• [Task prompt]: All of the entries below are to be repeated word for word.

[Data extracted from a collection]
* * * * * * *
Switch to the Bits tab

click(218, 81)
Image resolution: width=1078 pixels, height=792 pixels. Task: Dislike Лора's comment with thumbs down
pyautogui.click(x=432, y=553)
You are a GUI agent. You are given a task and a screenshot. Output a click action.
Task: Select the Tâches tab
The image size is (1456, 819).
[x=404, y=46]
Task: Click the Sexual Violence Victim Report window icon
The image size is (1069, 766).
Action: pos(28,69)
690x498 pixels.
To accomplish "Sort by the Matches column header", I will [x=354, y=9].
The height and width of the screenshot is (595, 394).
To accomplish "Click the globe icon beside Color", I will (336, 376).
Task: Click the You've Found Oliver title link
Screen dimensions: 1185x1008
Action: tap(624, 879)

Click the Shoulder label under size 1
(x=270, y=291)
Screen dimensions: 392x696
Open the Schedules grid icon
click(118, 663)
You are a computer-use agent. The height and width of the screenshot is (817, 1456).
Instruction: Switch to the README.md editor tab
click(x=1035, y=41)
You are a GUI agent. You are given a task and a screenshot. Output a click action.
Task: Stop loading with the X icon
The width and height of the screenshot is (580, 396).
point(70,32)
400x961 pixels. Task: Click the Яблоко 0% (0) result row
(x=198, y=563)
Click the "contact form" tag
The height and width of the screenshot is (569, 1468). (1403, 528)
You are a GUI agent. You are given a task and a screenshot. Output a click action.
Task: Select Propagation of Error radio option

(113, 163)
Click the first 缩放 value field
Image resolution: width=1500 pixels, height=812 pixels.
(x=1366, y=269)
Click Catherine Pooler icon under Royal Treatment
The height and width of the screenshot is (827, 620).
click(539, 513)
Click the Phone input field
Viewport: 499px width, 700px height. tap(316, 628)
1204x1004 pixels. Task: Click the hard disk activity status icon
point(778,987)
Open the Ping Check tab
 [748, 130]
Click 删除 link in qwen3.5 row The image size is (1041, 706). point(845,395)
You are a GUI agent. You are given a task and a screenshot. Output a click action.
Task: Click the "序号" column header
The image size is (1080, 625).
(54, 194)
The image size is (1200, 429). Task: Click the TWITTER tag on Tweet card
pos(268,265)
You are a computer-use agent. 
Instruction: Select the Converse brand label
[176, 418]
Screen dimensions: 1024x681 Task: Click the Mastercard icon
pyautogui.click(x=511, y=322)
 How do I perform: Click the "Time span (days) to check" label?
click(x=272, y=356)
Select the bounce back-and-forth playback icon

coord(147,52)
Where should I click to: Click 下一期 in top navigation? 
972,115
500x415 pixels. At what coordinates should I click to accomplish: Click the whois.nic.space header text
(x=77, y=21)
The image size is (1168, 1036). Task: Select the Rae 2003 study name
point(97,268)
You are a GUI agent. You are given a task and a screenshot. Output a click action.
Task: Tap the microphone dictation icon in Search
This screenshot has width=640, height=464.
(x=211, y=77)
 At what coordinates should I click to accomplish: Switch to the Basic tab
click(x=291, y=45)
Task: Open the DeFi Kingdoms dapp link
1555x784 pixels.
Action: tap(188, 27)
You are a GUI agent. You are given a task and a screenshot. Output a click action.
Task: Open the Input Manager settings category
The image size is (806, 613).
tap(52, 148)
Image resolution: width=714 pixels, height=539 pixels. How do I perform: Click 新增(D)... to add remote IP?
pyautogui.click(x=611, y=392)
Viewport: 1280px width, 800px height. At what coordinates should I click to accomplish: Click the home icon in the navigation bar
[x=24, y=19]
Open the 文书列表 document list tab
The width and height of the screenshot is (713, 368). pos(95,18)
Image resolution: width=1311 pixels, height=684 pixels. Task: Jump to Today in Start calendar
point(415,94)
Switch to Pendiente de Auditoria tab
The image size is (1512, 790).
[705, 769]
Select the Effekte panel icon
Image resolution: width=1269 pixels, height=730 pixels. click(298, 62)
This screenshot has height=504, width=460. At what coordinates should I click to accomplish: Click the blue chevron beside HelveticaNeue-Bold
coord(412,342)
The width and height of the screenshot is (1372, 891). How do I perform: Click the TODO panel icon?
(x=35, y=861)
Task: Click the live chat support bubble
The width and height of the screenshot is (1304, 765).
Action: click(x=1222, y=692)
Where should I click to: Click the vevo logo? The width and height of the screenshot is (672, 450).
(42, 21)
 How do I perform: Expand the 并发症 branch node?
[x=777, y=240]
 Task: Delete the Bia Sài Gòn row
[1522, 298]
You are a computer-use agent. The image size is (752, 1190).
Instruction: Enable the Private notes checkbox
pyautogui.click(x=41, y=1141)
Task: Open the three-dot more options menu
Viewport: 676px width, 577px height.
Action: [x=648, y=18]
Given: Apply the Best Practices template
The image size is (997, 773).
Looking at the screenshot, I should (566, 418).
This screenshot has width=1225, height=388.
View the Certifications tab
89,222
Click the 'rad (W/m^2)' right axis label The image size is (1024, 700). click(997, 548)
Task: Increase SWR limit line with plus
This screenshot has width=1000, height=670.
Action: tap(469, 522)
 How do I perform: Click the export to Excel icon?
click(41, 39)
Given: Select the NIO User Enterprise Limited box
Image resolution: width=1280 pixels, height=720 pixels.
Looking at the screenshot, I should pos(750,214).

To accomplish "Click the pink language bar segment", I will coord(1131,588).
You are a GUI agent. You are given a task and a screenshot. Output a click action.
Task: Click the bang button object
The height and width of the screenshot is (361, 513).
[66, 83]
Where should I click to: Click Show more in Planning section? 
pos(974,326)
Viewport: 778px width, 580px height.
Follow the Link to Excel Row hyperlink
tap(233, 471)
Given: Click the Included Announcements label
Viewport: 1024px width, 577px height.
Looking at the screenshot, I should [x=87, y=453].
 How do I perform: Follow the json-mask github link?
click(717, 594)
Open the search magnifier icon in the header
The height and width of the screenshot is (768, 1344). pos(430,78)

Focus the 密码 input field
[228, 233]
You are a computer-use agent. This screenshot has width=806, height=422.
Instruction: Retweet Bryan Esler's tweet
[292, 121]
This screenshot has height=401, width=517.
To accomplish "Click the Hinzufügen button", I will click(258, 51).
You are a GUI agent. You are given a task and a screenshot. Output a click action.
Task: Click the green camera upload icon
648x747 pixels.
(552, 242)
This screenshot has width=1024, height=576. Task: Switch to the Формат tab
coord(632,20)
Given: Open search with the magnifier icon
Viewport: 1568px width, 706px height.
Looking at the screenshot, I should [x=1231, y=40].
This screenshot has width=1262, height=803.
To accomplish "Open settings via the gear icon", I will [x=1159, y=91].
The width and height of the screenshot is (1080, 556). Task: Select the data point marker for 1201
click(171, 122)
* * * * * * *
• [Solved problem]:
Switch to the Bits tab

click(218, 81)
Image resolution: width=1078 pixels, height=792 pixels. Task: Dislike Лора's comment with thumbs down
pyautogui.click(x=432, y=553)
You are a GUI agent. You are given a task and a screenshot. Output a click action.
Task: Select the Tâches tab
The image size is (1456, 819).
[x=404, y=46]
Task: Click the Sexual Violence Victim Report window icon
The image size is (1069, 766).
Action: pos(28,69)
690x498 pixels.
To accomplish "Sort by the Matches column header", I will [x=354, y=9].
The height and width of the screenshot is (595, 394).
To accomplish "Click the globe icon beside Color", I will (336, 376).
Task: Click the You've Found Oliver title link
Screen dimensions: 1185x1008
Action: tap(624, 879)

Click the Shoulder label under size 1
(x=270, y=291)
Screen dimensions: 392x696
Open the Schedules grid icon
click(118, 663)
You are a computer-use agent. The height and width of the screenshot is (817, 1456).
Instruction: Switch to the README.md editor tab
click(x=1035, y=41)
You are a GUI agent. You are given a task and a screenshot. Output a click action.
Task: Stop loading with the X icon
The width and height of the screenshot is (580, 396).
point(70,32)
400x961 pixels. Task: Click the Яблоко 0% (0) result row
(x=198, y=563)
Click the "contact form" tag
The height and width of the screenshot is (569, 1468). (1403, 528)
You are a GUI agent. You are given a task and a screenshot. Output a click action.
Task: Select Propagation of Error radio option

(113, 163)
Click the first 缩放 value field
Image resolution: width=1500 pixels, height=812 pixels.
(x=1366, y=269)
Click Catherine Pooler icon under Royal Treatment
The height and width of the screenshot is (827, 620).
click(539, 513)
Click the Phone input field
Viewport: 499px width, 700px height. tap(316, 628)
1204x1004 pixels. Task: Click the hard disk activity status icon
point(778,987)
Open the Ping Check tab
 [748, 130]
Click 删除 link in qwen3.5 row The image size is (1041, 706). point(845,395)
You are a GUI agent. You are given a task and a screenshot. Output a click action.
Task: Click the "序号" column header
The image size is (1080, 625).
(54, 194)
The image size is (1200, 429). Task: Click the TWITTER tag on Tweet card
pos(268,265)
You are a computer-use agent. 
Instruction: Select the Converse brand label
[176, 418]
Screen dimensions: 1024x681 Task: Click the Mastercard icon
pyautogui.click(x=511, y=322)
 How do I perform: Click the "Time span (days) to check" label?
click(x=272, y=356)
Select the bounce back-and-forth playback icon

coord(147,52)
Where should I click to: Click 下一期 in top navigation? 
972,115
500x415 pixels. At what coordinates should I click to accomplish: Click the whois.nic.space header text
(x=77, y=21)
The image size is (1168, 1036). Task: Select the Rae 2003 study name
point(97,268)
You are a GUI agent. You are given a task and a screenshot. Output a click action.
Task: Tap the microphone dictation icon in Search
This screenshot has width=640, height=464.
(x=211, y=77)
 At what coordinates should I click to accomplish: Switch to the Basic tab
click(x=291, y=45)
Task: Open the DeFi Kingdoms dapp link
1555x784 pixels.
Action: tap(188, 27)
You are a GUI agent. You are given a task and a screenshot. Output a click action.
Task: Open the Input Manager settings category
The image size is (806, 613).
tap(52, 148)
Image resolution: width=714 pixels, height=539 pixels. How do I perform: Click 新增(D)... to add remote IP?
pyautogui.click(x=611, y=392)
Viewport: 1280px width, 800px height. At what coordinates should I click to accomplish: Click the home icon in the navigation bar
[x=24, y=19]
Open the 文书列表 document list tab
The width and height of the screenshot is (713, 368). pos(95,18)
Image resolution: width=1311 pixels, height=684 pixels. Task: Jump to Today in Start calendar
point(415,94)
Switch to Pendiente de Auditoria tab
The image size is (1512, 790).
[705, 769]
Select the Effekte panel icon
Image resolution: width=1269 pixels, height=730 pixels. click(298, 62)
This screenshot has height=504, width=460. At what coordinates should I click to accomplish: Click the blue chevron beside HelveticaNeue-Bold
coord(412,342)
The width and height of the screenshot is (1372, 891). How do I perform: Click the TODO panel icon?
(x=35, y=861)
Task: Click the live chat support bubble
The width and height of the screenshot is (1304, 765).
Action: click(x=1222, y=692)
Where should I click to: Click the vevo logo? The width and height of the screenshot is (672, 450).
(42, 21)
 How do I perform: Expand the 并发症 branch node?
[x=777, y=240]
 Task: Delete the Bia Sài Gòn row
[1522, 298]
You are a computer-use agent. The image size is (752, 1190).
Instruction: Enable the Private notes checkbox
pyautogui.click(x=41, y=1141)
Task: Open the three-dot more options menu
Viewport: 676px width, 577px height.
Action: [x=648, y=18]
Given: Apply the Best Practices template
The image size is (997, 773).
Looking at the screenshot, I should (566, 418).
This screenshot has width=1225, height=388.
View the Certifications tab
89,222
Click the 'rad (W/m^2)' right axis label The image size is (1024, 700). click(997, 548)
Task: Increase SWR limit line with plus
This screenshot has width=1000, height=670.
Action: tap(469, 522)
 How do I perform: Click the export to Excel icon?
click(41, 39)
Given: Select the NIO User Enterprise Limited box
Image resolution: width=1280 pixels, height=720 pixels.
Looking at the screenshot, I should pos(750,214).

To accomplish "Click the pink language bar segment", I will coord(1131,588).
You are a GUI agent. You are given a task and a screenshot. Output a click action.
Task: Click the bang button object
The height and width of the screenshot is (361, 513).
[66, 83]
Where should I click to: Click Show more in Planning section? 
pos(974,326)
Viewport: 778px width, 580px height.
Follow the Link to Excel Row hyperlink
tap(233, 471)
Given: Click the Included Announcements label
Viewport: 1024px width, 577px height.
Looking at the screenshot, I should [x=87, y=453].
 How do I perform: Follow the json-mask github link?
click(717, 594)
Open the search magnifier icon in the header
The height and width of the screenshot is (768, 1344). pos(430,78)

Focus the 密码 input field
[228, 233]
You are a computer-use agent. This screenshot has width=806, height=422.
Instruction: Retweet Bryan Esler's tweet
[292, 121]
This screenshot has height=401, width=517.
To accomplish "Click the Hinzufügen button", I will click(258, 51).
You are a GUI agent. You are given a task and a screenshot. Output a click action.
Task: Click the green camera upload icon
648x747 pixels.
(552, 242)
This screenshot has width=1024, height=576. Task: Switch to the Формат tab
coord(632,20)
Given: Open search with the magnifier icon
Viewport: 1568px width, 706px height.
Looking at the screenshot, I should [x=1231, y=40].
This screenshot has width=1262, height=803.
To accomplish "Open settings via the gear icon", I will [x=1159, y=91].
The width and height of the screenshot is (1080, 556). Task: Select the data point marker for 1201
click(171, 122)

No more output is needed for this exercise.